SOC Modernization for a Leading Canadian Energy Provider
Customer:
Leading Canadian Energy Provider
Organization size:
1000+ employees
Industry:
Utility
ISA Cybersecurity Service:
Managed Security Services
Solution:
Managed SIEM
- Security Challenges
- Identify the crown jewels, digital assets, and applications that need to be managed and monitored from a cybersecurity perspective
- Gain understanding of ERP and SAP requirements in relation to security controls
- Manage a wide array of IT and IoT industrial controls in a demanding SIEM environment
- Key Results
- ISA Cybersecurity now serves as an extension of the customer’s IT security team, reducing cost and recruitment burdens while providing outstanding service and cybersecurity insight
- Maximized customer’s investment in SIEM solution and other cybersecurity solutions
- Improved cybersecurity program maturity, governance, and audit posture
- Superior incident response and crisis management capabilities
- Customer’s confidence in ISA Cybersecurity’s support freed up time and resources for further IT transformation
Business Benefits
managed services & SOLUTION optimization
- Seamless system upgrade to current version and patch level including expert customization of SIEM solution detection capabilities to reflect the customer’s unique environment.
- Assisted customer with a top-to-bottom business criticality assessment, identifying essential assets, identities, and processes to be protected. Critical assets now receive focused monitoring and attention relative to the business and operational risk.
- Provide round-the-clock monitoring of SIEM operational health (uptime, performance, excessive log events, etc.) to ensure high availability and optimal performance.
- Implemented secure and direct access to customer controls to enable triage and investigative processes to isolate root cause and provide specific and actionable risk-based recommendations.

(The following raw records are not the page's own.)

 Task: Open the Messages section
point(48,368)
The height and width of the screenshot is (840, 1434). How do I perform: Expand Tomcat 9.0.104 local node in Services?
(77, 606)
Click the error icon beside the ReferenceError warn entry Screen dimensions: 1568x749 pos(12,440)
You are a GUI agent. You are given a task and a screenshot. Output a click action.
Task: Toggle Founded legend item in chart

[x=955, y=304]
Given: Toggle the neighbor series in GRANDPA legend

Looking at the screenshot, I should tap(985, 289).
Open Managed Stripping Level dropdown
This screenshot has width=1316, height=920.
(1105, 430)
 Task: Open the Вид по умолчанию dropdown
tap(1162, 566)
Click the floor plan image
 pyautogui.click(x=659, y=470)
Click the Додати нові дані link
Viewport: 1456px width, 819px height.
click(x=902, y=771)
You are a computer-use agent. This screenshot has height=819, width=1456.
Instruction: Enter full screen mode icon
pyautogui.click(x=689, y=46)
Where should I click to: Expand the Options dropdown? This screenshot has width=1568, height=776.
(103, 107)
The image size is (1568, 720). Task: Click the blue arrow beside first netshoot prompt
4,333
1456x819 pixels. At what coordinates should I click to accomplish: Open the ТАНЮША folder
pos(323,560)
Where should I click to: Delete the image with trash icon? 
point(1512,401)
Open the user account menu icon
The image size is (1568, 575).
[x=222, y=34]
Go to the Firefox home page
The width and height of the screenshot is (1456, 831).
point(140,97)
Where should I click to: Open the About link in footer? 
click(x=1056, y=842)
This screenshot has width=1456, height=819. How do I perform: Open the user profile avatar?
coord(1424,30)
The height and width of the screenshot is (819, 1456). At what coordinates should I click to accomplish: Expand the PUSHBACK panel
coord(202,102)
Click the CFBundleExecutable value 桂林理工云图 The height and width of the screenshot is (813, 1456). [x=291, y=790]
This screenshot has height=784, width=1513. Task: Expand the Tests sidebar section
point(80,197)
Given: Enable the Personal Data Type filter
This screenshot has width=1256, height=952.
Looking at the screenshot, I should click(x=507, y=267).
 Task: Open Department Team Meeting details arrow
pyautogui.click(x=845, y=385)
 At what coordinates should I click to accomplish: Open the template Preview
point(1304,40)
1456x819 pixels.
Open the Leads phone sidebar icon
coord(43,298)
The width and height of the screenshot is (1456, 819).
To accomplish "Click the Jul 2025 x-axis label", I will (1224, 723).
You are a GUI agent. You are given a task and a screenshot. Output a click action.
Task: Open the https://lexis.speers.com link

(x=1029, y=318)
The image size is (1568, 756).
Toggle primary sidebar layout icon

superior incident response & Improved security maturity and governance
- Implemented and customized an extensive library of “use cases” to develop a robust incident response program, orchestrating rapid response to potential cyber-attacks, security incidents, or unplanned system events.
- Reduced impact on the customer’s resources by performing control-specific analysis, triage and first response reporting.
- Developed a roadmap to illustrate what the customer’s overall cybersecurity program can help them achieve.
- Provided additional insights on all in-scope managed devices and technologies – including firewalls, SIEM, and EDR – to help maximize the value of every cybersecurity investment dollar.